### EXERCISE OBJECTIVE
Set down exactly the lines of the records from the top to the line containing "Inc (548, 2340)"; include both.

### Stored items
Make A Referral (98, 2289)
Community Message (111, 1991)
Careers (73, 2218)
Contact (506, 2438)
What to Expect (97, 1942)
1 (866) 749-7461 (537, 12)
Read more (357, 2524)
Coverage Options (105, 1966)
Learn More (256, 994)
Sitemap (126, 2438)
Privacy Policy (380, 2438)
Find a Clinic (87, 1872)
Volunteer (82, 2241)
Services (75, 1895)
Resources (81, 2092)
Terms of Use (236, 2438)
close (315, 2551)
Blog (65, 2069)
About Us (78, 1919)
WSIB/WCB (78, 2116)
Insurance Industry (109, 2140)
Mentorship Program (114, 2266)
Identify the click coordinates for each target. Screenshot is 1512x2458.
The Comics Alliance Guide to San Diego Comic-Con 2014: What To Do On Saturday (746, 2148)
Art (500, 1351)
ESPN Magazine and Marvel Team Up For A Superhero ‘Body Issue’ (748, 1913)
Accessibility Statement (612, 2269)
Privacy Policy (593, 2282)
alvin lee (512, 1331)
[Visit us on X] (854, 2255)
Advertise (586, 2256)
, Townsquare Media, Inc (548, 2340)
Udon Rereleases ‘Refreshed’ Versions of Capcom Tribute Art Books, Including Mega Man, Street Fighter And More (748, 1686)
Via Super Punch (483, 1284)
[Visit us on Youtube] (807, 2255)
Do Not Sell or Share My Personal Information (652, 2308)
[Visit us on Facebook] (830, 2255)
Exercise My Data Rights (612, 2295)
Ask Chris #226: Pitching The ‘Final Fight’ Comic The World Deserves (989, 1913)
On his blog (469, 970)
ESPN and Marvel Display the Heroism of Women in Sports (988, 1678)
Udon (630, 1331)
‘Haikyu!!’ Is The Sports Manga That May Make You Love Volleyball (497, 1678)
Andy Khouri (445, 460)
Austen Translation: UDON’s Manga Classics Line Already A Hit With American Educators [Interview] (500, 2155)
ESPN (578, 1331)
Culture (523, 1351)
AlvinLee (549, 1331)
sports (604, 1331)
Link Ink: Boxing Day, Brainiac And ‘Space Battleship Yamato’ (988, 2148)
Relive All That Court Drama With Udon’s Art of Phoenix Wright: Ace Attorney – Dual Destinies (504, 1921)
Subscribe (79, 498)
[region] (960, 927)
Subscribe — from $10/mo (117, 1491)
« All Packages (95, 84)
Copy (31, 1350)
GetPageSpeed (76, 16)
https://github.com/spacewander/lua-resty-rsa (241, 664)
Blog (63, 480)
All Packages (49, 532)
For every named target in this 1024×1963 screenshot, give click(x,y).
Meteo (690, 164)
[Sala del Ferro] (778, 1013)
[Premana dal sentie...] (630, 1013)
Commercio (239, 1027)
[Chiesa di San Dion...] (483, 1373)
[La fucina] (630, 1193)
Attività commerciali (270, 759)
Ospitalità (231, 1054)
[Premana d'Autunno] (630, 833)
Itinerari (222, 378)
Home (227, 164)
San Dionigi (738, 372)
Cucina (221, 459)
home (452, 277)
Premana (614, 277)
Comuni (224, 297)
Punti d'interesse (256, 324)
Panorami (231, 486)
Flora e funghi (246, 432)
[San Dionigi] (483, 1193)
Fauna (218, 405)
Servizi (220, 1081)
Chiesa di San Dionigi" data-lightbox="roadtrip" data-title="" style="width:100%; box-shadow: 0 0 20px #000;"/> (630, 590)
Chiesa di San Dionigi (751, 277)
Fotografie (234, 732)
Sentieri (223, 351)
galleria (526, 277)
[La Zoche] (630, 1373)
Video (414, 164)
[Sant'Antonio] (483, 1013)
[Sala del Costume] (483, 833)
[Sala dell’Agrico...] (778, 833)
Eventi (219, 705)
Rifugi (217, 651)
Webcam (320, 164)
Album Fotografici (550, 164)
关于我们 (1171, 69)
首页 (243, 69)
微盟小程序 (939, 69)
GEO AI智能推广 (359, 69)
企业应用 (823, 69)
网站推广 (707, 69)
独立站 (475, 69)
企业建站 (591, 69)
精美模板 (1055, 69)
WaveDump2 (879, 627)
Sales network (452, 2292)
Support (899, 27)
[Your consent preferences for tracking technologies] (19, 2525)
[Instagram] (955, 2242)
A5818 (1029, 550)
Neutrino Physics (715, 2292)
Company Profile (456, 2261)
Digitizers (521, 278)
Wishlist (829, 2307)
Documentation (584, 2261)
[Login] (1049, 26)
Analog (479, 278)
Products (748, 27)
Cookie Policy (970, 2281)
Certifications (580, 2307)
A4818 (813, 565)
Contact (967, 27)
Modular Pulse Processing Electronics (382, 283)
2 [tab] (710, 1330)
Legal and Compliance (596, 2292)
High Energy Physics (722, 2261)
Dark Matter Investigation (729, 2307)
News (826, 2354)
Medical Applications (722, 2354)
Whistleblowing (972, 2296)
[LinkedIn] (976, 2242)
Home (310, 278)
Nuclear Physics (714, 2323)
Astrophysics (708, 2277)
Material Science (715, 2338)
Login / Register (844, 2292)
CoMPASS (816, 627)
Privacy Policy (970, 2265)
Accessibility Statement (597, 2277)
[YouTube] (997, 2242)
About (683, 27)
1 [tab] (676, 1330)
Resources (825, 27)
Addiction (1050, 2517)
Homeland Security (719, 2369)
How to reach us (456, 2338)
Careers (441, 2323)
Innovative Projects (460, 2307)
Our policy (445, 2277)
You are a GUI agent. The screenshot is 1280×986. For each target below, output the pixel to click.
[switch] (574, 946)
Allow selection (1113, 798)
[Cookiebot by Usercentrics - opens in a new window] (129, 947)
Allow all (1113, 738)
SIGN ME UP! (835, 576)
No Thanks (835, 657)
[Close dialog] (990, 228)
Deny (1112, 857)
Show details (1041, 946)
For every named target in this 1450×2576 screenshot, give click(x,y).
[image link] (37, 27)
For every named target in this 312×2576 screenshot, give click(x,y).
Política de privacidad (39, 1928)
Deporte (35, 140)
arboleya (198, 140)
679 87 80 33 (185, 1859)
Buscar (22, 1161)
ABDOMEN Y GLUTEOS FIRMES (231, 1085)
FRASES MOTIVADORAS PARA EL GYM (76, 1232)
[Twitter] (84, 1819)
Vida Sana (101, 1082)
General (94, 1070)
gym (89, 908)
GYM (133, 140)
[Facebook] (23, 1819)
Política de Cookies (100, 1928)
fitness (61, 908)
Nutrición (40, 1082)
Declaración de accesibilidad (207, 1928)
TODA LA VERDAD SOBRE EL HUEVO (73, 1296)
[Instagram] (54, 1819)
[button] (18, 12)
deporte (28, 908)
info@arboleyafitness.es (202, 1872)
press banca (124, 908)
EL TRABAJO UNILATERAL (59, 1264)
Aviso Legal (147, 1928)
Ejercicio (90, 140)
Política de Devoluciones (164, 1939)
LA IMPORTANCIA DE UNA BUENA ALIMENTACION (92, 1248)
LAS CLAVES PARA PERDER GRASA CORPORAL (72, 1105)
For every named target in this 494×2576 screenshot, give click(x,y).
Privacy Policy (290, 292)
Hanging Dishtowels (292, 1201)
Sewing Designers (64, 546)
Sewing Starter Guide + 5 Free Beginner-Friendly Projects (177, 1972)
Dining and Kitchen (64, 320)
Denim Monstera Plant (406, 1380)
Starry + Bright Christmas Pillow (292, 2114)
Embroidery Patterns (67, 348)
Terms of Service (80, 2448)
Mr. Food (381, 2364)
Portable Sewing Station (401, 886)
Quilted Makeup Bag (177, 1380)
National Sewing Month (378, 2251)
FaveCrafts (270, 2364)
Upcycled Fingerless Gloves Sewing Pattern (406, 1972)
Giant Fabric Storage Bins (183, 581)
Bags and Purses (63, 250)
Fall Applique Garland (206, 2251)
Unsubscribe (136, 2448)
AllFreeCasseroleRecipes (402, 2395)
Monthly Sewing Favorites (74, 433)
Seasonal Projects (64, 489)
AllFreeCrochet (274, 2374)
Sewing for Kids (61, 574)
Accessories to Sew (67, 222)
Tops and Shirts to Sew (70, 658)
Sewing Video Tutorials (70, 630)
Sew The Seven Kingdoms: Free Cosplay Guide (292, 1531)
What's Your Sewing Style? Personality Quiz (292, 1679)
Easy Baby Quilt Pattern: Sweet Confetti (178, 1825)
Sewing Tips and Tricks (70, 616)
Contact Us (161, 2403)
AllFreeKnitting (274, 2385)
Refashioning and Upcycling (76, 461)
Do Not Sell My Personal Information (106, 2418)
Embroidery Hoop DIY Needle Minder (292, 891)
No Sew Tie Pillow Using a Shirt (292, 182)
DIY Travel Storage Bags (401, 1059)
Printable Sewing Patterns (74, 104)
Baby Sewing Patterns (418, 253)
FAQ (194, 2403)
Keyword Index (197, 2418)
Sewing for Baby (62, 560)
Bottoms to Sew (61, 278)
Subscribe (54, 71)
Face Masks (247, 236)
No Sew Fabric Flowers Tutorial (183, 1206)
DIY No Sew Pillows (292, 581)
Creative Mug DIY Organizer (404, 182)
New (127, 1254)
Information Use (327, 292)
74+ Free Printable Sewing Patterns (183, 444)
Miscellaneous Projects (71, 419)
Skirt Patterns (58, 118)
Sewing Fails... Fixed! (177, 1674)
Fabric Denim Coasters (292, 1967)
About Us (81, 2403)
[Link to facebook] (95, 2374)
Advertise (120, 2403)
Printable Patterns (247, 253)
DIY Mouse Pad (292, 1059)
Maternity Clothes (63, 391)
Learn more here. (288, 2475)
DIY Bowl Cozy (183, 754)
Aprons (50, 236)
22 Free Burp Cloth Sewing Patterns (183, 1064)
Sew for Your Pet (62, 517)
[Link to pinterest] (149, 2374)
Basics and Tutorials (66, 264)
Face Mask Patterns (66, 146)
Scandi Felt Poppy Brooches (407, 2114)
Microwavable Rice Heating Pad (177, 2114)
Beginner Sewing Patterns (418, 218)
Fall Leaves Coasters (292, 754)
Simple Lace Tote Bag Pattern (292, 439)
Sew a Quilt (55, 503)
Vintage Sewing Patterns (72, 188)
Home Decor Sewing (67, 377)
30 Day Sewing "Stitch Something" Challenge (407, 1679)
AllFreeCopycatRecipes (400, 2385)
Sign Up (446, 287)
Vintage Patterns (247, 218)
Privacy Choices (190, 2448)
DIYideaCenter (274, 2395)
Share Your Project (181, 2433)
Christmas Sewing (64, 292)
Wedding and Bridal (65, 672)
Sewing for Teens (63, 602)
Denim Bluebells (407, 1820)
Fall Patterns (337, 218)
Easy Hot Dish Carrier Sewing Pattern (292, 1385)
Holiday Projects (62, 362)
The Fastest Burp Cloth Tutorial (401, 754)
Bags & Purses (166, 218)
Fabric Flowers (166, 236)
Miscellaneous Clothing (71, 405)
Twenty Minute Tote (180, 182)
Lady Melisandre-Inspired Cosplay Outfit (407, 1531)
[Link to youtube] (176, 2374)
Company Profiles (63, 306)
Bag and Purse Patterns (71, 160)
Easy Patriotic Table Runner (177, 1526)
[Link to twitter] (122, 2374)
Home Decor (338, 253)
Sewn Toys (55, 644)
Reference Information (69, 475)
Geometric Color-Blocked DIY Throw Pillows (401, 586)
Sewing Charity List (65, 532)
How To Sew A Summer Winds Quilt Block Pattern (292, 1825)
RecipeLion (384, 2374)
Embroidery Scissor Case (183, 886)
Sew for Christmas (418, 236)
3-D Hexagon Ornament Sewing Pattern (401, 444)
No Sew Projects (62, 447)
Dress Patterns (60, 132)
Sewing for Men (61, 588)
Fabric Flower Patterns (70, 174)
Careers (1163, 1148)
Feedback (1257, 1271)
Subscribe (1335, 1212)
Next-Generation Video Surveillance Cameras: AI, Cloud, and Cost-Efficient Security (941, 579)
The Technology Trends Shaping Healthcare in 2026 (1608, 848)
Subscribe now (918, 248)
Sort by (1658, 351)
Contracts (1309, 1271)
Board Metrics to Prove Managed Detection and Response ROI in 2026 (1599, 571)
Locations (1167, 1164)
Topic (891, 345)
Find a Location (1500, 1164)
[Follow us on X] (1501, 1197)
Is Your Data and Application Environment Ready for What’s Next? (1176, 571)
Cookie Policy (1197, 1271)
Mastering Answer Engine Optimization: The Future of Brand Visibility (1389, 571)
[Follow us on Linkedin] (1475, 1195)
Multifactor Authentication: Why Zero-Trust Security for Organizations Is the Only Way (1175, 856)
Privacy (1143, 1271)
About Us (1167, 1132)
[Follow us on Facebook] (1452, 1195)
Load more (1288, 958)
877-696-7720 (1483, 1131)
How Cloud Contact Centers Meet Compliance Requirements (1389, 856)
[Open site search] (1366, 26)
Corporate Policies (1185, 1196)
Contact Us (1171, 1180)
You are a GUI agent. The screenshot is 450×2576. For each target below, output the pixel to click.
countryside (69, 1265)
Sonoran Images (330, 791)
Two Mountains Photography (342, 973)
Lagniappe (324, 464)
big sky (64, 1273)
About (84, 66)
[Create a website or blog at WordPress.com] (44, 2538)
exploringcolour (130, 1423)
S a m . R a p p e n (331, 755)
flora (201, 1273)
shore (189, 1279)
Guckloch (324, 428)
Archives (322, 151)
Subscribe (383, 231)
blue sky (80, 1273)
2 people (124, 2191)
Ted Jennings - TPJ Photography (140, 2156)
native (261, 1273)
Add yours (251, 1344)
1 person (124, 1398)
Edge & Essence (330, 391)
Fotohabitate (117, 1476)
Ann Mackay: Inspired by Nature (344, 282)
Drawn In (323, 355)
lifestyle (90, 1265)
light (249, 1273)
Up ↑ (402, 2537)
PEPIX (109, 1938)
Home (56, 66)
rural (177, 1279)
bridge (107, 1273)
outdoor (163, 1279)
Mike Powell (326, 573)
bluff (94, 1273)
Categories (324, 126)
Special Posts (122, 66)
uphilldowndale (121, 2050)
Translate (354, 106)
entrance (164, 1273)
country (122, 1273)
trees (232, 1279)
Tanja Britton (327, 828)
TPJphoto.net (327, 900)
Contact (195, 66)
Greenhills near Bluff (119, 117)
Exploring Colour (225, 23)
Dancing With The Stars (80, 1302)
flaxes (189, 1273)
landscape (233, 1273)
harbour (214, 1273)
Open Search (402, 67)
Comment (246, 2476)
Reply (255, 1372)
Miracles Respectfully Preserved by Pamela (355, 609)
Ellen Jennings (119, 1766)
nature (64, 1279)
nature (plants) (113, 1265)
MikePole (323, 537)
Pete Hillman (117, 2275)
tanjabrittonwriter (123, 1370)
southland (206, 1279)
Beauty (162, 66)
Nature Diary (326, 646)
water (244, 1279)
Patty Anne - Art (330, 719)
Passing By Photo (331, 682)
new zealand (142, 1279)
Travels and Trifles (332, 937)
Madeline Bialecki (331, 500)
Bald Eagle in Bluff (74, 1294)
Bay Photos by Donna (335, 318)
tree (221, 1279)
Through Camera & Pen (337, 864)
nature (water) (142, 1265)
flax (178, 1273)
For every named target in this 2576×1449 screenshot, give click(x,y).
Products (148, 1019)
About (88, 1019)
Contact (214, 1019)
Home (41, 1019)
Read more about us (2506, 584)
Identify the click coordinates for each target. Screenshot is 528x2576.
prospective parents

### TASK RESPONSE
Make A Referral (98, 2289)
Community Message (111, 1991)
Careers (73, 2218)
Contact (506, 2438)
What to Expect (97, 1942)
1 (866) 749-7461 (537, 12)
Read more (357, 2524)
Coverage Options (105, 1966)
Learn More (256, 994)
Sitemap (126, 2438)
Privacy Policy (380, 2438)
Find a Clinic (87, 1872)
Volunteer (82, 2241)
Services (75, 1895)
Resources (81, 2092)
Terms of Use (236, 2438)
close (315, 2551)
Blog (65, 2069)
About Us (78, 1919)
WSIB/WCB (78, 2116)
Insurance Industry (109, 2140)
Mentorship Program (114, 2266)
Identify the click coordinates for each target. Screenshot is 1512x2458.
The Comics Alliance Guide to San Diego Comic-Con 2014: What To Do On Saturday (746, 2148)
Art (500, 1351)
ESPN Magazine and Marvel Team Up For A Superhero ‘Body Issue’ (748, 1913)
Accessibility Statement (612, 2269)
Privacy Policy (593, 2282)
alvin lee (512, 1331)
[Visit us on X] (854, 2255)
Advertise (586, 2256)
, Townsquare Media, Inc (548, 2340)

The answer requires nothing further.